▸ **What the task asks**: Only the lines below starting at the one that contains "You are a GUI" and ending at the one that contains "This screenshot has height=568, width=1062." are to be reproduced, exactly and with both ends kept.

### Stored data

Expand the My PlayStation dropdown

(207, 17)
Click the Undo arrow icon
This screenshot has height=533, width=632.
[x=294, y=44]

######
### Stored data

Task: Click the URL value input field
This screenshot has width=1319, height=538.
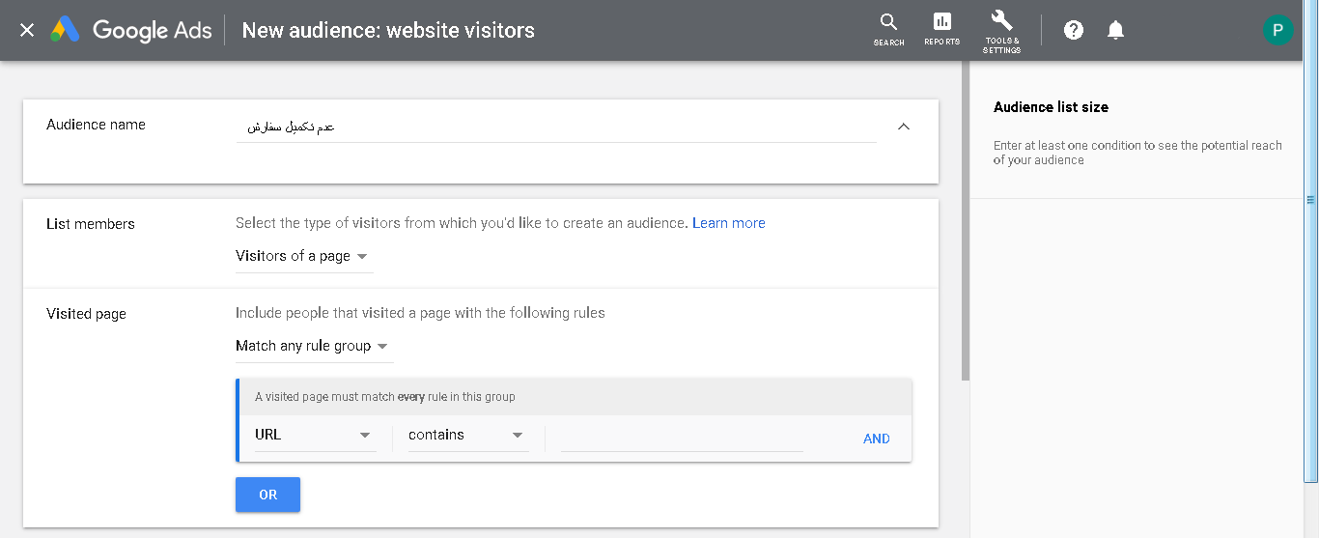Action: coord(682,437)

######
### Stored data

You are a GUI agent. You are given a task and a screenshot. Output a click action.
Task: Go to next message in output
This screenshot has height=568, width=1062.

######

▸ **Your solution**:
You are a GUI agent. You are given a task and a screenshot. Output a click action.
Task: Go to next message in output
This screenshot has height=568, width=1062.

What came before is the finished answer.